▶ What the task asks
The answer should be one number only, namely how many lines of the records hold the word "input".

▶ Available data
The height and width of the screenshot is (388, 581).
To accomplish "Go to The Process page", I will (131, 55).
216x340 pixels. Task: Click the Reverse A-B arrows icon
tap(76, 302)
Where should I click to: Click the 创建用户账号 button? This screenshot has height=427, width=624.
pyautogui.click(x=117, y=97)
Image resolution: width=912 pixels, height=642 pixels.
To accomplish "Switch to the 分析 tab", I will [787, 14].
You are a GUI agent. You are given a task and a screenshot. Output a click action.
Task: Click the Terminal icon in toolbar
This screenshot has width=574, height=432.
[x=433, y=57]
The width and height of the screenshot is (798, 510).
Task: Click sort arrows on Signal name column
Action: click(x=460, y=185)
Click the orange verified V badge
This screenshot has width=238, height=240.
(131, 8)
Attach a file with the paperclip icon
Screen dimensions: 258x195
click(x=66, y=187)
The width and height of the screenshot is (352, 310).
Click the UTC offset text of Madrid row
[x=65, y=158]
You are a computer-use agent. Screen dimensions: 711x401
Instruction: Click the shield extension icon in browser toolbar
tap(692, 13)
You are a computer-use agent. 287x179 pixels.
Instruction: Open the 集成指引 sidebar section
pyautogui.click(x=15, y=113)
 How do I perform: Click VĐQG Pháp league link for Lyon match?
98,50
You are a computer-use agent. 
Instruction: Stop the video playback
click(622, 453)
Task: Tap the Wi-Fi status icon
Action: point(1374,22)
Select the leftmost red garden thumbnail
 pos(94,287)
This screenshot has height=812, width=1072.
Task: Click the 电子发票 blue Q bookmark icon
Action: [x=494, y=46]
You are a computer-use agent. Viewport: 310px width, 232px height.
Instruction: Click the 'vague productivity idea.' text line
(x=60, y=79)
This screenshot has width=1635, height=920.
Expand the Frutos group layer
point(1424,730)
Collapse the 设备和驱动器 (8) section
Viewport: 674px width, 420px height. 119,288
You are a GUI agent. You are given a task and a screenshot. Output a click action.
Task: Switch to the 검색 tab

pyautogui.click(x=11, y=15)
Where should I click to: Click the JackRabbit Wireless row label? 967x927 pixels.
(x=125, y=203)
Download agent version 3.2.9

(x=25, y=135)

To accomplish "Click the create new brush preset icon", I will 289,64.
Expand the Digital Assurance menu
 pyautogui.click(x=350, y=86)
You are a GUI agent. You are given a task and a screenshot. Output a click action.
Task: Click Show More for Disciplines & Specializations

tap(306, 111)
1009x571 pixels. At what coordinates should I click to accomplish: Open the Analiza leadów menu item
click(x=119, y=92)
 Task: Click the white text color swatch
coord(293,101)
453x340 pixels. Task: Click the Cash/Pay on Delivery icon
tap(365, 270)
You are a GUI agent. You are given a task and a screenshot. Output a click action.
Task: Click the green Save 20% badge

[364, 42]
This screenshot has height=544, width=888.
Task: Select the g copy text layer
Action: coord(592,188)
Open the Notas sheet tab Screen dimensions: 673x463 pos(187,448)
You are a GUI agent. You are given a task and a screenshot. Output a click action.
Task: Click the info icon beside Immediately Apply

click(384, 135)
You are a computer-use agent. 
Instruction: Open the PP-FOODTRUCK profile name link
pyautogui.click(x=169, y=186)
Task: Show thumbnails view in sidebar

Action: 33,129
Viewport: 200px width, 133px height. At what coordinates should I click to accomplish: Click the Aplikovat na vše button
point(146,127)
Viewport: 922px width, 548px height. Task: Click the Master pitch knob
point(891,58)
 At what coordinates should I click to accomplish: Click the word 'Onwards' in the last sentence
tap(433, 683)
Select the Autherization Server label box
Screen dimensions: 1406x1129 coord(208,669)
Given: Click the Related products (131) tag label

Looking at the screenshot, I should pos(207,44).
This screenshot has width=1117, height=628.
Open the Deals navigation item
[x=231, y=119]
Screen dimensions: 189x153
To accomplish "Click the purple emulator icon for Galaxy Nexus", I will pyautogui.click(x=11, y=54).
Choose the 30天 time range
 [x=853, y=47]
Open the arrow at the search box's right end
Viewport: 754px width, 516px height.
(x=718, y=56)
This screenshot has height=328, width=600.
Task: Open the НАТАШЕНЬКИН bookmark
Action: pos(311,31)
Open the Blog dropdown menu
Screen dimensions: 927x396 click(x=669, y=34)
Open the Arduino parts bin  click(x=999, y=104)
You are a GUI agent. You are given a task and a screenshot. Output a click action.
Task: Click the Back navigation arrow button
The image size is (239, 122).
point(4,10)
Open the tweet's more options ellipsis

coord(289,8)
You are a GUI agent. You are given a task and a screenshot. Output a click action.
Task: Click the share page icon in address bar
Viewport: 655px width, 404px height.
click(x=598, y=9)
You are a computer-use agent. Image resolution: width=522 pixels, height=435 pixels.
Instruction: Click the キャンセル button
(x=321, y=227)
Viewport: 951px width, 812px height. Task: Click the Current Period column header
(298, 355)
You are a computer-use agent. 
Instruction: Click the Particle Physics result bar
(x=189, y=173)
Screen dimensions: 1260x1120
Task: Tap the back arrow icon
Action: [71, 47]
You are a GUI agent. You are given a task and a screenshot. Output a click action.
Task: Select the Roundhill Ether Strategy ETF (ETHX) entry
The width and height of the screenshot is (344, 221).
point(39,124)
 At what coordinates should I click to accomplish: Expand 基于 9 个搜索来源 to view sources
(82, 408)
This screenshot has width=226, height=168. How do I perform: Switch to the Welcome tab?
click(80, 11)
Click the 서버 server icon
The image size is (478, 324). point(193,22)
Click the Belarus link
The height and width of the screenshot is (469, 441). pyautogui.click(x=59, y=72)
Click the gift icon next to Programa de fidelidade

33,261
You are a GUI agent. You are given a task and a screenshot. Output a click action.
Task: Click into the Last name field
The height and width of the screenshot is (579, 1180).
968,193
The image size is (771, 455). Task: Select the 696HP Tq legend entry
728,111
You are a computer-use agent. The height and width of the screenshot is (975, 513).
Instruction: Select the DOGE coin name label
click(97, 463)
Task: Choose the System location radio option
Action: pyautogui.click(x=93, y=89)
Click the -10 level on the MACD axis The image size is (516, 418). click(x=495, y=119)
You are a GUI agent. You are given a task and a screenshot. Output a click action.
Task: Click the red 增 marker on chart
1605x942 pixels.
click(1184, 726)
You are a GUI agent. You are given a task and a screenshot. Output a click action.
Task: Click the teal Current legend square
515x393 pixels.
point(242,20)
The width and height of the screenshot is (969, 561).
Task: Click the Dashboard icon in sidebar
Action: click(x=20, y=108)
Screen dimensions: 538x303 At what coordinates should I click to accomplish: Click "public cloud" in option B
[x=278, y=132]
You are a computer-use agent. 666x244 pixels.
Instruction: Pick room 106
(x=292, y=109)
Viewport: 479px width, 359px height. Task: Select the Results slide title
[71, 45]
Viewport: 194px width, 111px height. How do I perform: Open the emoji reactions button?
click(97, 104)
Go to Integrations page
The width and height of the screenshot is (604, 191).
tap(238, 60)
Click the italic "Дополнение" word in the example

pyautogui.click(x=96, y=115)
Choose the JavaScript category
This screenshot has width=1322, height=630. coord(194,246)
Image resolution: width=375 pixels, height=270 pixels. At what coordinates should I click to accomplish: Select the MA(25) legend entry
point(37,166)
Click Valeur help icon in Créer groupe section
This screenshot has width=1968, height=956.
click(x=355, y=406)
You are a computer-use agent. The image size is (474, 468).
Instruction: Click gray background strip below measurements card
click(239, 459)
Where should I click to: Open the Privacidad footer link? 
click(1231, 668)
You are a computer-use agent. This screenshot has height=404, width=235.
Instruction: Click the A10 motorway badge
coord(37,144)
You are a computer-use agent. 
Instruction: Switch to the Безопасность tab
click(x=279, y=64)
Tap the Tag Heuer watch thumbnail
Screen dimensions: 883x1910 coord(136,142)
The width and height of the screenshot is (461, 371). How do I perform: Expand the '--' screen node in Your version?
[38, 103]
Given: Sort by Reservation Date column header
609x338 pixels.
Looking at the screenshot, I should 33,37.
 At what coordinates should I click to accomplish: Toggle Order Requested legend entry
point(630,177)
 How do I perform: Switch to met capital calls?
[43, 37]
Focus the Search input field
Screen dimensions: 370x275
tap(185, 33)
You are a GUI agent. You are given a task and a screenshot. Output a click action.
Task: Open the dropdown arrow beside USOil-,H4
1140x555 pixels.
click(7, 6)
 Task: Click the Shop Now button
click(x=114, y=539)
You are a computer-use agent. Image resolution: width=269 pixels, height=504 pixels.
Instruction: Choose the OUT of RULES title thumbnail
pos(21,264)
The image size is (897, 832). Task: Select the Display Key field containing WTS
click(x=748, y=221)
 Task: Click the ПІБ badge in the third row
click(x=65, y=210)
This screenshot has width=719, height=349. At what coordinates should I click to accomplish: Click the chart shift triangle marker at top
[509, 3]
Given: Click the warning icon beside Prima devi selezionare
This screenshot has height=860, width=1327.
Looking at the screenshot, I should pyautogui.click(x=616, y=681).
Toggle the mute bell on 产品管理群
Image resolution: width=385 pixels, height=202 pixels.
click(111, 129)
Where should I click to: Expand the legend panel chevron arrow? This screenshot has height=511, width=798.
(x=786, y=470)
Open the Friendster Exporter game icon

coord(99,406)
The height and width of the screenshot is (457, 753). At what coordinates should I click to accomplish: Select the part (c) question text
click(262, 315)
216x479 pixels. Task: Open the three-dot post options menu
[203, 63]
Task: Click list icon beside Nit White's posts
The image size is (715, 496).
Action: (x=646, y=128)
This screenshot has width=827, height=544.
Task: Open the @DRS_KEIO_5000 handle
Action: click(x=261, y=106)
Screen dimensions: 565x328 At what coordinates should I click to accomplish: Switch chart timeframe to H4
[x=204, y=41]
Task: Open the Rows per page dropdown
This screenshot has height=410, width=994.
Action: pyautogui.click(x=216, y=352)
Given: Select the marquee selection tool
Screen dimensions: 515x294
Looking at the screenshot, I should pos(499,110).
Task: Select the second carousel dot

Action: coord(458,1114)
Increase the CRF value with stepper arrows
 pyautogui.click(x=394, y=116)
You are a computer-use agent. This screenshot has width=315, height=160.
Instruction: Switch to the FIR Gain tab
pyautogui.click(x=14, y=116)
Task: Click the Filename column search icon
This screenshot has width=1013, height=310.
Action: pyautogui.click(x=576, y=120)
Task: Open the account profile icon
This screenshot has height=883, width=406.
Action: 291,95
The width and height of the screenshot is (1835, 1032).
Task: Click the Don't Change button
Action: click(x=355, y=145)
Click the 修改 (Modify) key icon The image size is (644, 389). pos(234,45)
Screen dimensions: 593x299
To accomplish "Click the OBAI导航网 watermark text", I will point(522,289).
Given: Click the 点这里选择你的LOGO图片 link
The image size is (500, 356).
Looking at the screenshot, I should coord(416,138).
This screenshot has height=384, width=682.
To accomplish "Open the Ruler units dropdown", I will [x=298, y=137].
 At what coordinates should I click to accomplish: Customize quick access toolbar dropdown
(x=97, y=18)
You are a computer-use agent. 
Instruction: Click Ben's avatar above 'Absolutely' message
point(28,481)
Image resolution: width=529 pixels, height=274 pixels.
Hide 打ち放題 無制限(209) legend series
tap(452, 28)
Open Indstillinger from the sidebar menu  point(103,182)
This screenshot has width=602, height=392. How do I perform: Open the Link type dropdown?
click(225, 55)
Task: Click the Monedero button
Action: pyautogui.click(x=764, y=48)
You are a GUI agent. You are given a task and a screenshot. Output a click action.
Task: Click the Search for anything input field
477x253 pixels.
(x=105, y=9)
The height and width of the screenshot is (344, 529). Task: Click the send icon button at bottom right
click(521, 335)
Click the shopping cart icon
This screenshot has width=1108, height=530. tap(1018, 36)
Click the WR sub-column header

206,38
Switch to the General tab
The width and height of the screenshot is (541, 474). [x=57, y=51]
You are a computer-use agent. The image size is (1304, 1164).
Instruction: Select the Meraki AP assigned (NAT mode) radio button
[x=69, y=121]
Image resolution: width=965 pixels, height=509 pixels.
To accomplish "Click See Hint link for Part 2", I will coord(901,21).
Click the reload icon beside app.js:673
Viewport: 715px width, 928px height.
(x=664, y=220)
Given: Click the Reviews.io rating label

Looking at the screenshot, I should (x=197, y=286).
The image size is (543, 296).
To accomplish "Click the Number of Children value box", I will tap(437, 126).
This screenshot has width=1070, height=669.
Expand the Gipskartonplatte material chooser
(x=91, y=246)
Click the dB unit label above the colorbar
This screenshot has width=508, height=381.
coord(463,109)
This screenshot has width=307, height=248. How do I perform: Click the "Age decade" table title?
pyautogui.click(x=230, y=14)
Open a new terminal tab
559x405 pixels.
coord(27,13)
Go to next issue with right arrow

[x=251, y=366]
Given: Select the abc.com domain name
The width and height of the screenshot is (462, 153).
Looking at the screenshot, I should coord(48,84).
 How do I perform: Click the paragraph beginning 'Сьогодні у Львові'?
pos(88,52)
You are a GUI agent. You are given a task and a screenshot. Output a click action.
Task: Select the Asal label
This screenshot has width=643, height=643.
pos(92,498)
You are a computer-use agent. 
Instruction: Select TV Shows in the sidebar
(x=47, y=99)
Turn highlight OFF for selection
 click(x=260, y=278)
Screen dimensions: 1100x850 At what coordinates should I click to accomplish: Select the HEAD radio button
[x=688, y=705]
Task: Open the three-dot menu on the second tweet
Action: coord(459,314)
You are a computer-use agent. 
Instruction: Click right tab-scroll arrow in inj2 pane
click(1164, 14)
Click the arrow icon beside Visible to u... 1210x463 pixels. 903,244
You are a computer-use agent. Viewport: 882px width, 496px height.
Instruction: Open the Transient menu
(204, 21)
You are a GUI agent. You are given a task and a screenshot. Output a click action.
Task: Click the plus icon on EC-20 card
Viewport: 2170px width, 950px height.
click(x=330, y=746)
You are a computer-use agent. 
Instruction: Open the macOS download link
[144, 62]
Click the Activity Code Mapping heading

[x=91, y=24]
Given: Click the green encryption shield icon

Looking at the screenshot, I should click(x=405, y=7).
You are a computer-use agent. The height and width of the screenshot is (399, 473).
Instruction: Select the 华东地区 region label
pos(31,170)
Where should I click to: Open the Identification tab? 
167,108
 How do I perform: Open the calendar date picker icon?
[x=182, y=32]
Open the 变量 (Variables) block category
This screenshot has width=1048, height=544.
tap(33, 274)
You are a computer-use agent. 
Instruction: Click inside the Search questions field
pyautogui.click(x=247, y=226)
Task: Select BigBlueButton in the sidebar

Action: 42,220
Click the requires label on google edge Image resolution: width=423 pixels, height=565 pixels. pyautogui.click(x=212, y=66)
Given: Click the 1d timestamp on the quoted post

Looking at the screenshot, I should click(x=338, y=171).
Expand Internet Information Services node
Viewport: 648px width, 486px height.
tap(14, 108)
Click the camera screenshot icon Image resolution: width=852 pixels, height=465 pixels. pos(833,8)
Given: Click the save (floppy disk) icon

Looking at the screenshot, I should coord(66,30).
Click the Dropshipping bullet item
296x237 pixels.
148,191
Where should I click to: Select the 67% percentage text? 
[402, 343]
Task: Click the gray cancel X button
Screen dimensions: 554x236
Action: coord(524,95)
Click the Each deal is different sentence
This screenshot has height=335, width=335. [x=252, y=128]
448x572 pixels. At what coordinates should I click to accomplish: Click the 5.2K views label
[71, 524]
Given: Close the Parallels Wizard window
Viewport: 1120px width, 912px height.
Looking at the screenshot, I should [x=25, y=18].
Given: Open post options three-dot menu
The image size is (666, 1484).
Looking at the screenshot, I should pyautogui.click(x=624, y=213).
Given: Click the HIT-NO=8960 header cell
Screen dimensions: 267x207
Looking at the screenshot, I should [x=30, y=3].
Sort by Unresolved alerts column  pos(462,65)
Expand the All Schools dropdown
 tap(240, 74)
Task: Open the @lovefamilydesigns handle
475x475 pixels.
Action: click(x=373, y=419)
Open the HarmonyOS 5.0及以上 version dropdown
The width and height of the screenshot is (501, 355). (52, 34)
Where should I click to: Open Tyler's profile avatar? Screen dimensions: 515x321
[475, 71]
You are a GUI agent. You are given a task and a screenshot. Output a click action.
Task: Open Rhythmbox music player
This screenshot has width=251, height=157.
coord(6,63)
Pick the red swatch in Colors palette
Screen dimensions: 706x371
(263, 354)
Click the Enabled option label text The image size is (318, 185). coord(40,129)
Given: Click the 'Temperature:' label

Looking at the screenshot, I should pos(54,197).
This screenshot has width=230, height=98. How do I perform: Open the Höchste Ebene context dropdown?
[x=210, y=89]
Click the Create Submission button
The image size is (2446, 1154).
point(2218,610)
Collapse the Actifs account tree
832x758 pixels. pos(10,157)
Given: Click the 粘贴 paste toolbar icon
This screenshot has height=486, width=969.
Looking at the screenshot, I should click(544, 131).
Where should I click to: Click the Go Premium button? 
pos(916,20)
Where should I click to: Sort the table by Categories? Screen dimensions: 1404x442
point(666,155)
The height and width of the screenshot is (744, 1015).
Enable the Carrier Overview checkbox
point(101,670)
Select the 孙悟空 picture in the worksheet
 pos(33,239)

▶ Output for this exercise
2